» **Items from a data source**
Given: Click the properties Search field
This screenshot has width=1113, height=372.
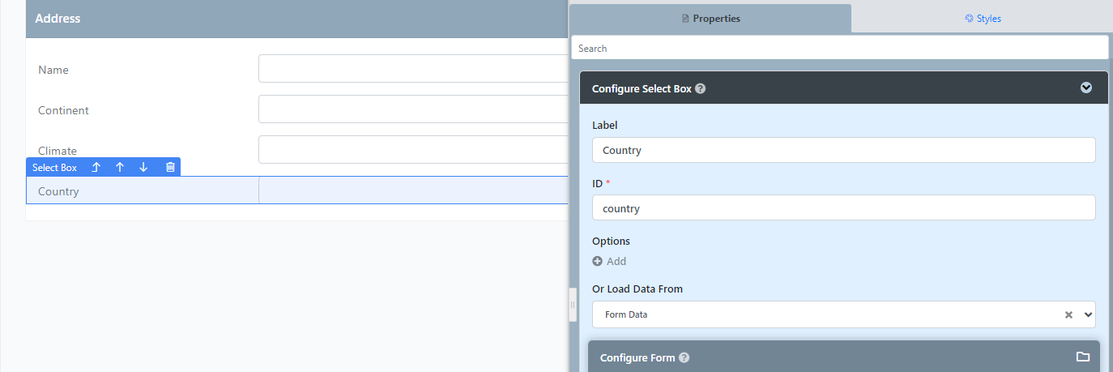Looking at the screenshot, I should point(839,48).
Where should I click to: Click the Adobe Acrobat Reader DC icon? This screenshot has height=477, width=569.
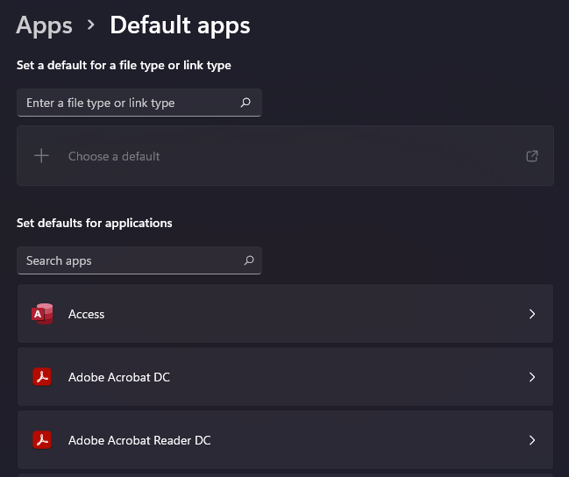pos(42,440)
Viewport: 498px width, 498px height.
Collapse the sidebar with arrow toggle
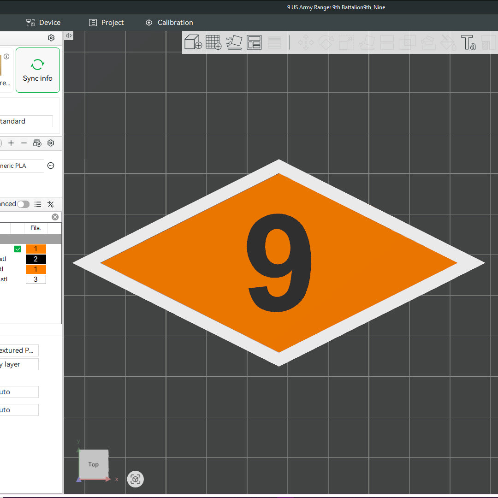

» **PROBLEM REQUIREMENTS**
Repeat exactly the lines in the entries from the one containing "Viewport: 498px width, 498px height." to the final line, inclusive, and nothing beyond them; skip pictures.

» **SOLUTION TO THE EXERCISE**
Viewport: 498px width, 498px height.
Collapse the sidebar with arrow toggle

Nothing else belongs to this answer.